**Directives:**
[A] In the GRASS ticket thread, which milestone is listed for ticket #3184?
[B] Repeat the passage from the GRASS ticket thread that begins at the words "- For the data" and stops after "for each area...".

**Extracted text:**
— begin —
Comment (by mlennert):

I think I found the issue.

When running with g.gisenv set=DEBUG=1, I get:

{{{
v.vect.stats -p points=gc type=centroid areas=grid_one_cat points_col=col
countcol=count statscol=sum method=sum
[...]
D1/1: 9 cats loaded from vector (including duplicates)
D1/1: 5 cats loaded from vector (unique)
[...]
}}}

There should be only 1 unique cat.

The attached patch seems to solve this for me, but it needs testing and
review.

--
Ticket URL: <https://trac.osgeo.org/grass/ticket/3184#comment:3&gt;
GRASS GIS <https://grass.osgeo.org>

#3184: v.vect.stats: errors in counts and statistics
-------------------------+--------------------------
  Reporter: veroandreo | Owner: grass-dev@…
      Type: defect | Status: new
  Priority: normal | Milestone: 7.2.0
Component: Vector | Version: svn-trunk
Resolution: | Keywords: v.vect.stats
       CPU: x86-64 | Platform: Linux
-------------------------+--------------------------
Changes (by mlennert):

* Attachment "v_vect_stats_unique_cats.diff" added.

patch (against trunk) to correctly uniquify list of cats

--
Ticket URL: <https://trac.osgeo.org/grass/ticket/3184&gt;
GRASS GIS <https://grass.osgeo.org>

#3184: v.vect.stats: errors in counts and statistics
-------------------------+--------------------------
  Reporter: veroandreo | Owner: grass-dev@…
      Type: defect | Status: new
  Priority: normal | Milestone: 7.2.0
Component: Vector | Version: svn-trunk
Resolution: | Keywords: v.vect.stats
       CPU: x86-64 | Platform: Linux
-------------------------+--------------------------

Comment (by veroandreo):

I applied the patch and tested.
- For my data (615 points, 3600 areas split in 325 categories), I got
Segmentation fault.
- For the data generated with the commands you just posted, the result
looks fine when running v.vect.stats with -p flag.

{{{
GRASS 7.3.svn (nc_spm_08_grass7):~ > v.vect.stats -p points=gc
type=centroid areas=grid_one_cat points_col=col countcol=count
statscol=sum method=sum
Selecting points for each area...
— end —
**Record list:**
— begin —
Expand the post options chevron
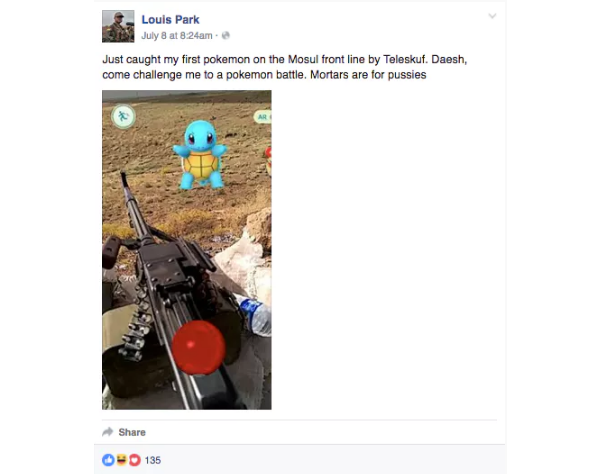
— end —
— begin —
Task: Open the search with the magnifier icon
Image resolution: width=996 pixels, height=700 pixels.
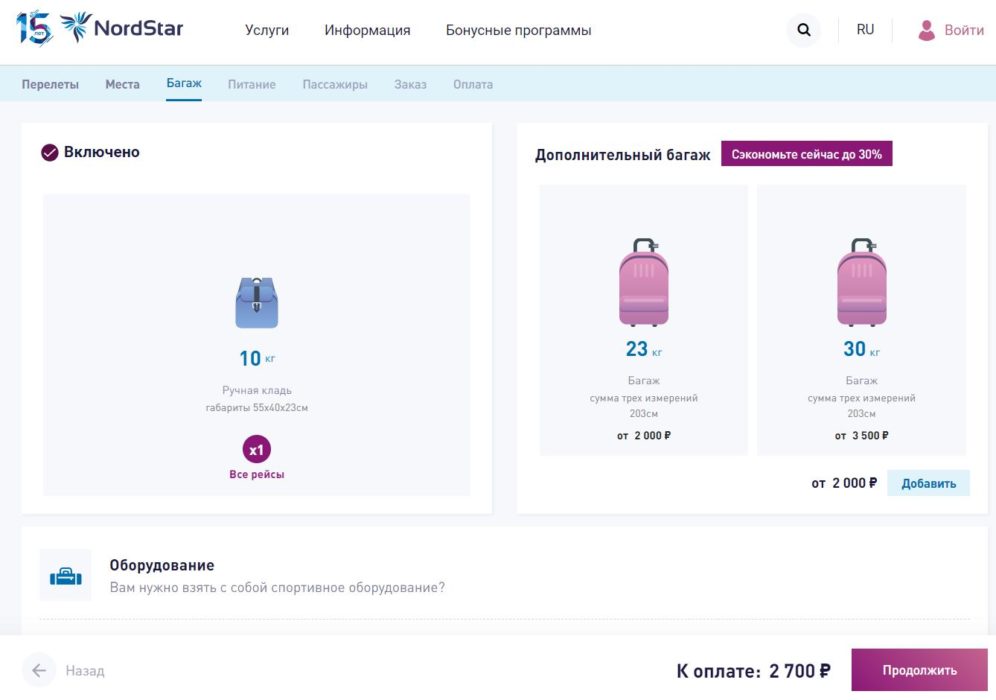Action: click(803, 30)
— end —
— begin —
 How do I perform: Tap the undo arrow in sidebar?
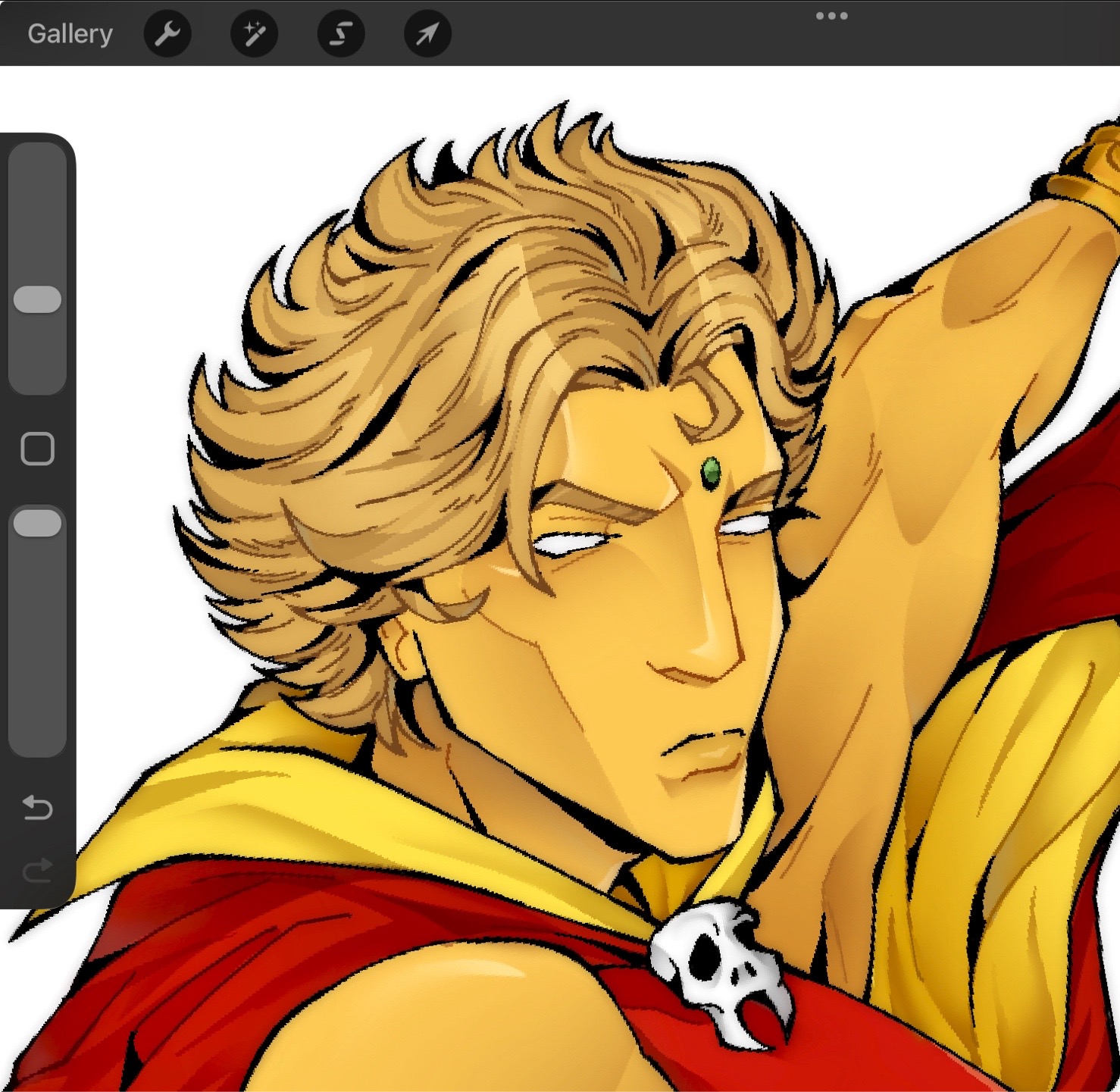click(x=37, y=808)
— end —
**Solved problems:**
[A] 7.2.0

[B]
- For the data generated with the commands you just posted, the result
looks fine when running v.vect.stats with -p flag.

{{{
GRASS 7.3.svn (nc_spm_08_grass7):~ > v.vect.stats -p points=gc
type=centroid areas=grid_one_cat points_col=col countcol=count
statscol=sum method=sum
Selecting points for each area...